In general, trade when a small conversion finishes a building that matters immediately. Do not trade just because you dislike seeing an uneven stockpile. A market exchange that completes a key dwelling or economy structure today is efficient. A market exchange that empties your gold for a building you will not leverage yet is usually wasteful.
Current community guidance also points toward stacking marketplaces if the map and town layout allow it. Three marketplaces is a common rule of thumb for improving rates enough to matter. If your hero progression offers Merchant or Smuggler-style perks, those become much stronger on resource-starved maps or scenario objectives that demand specific rare totals.

Good resource play is not only about buildings. It is also about route discipline on the adventure map. Your main hero should usually be the one clearing guarded mines and high-value pickups, while support movement handles safer loose stacks and troop delivery. Spreading your power too widely often slows resource capture instead of increasing it.
Dimension Door, when available in your run, can turn awkward resource pockets into easy pickups and are worth valuing for that alone.This is the practical reason single-hero focus is so often recommended early. One strong hero clears faster, takes fewer bad fights, and reaches mines sooner. That creates more resources, which then funds the second hero and broader map control later.
If your economy feels stuck, check those mistakes before blaming the map. Most shortages come from sequence errors: building the wrong thing first, trading too soon, or treating Dust like a normal rare.

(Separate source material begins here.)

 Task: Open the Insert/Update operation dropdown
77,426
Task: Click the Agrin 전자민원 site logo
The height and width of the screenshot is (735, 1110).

Without locking into exact faction-specific orders, the safest economy pattern is consistent. Start with structures that improve income or unlock efficient early recruitment using Wood and Ore. Protect your ability to build every day. Once that base is stable, start lining up the rare-resource demands for the upgrades that actually change your army or spell power. Only after that should you spend serious attention on Dust conversion paths, elite upgrades, or luxury structures.
That order works because it matches how the resources behave. Wood and Ore are common enough to establish momentum, rares determine whether momentum becomes quality, and Alchemical Dust determines whether quality becomes endgame power. Manage them in that order, and the economy stops feeling random.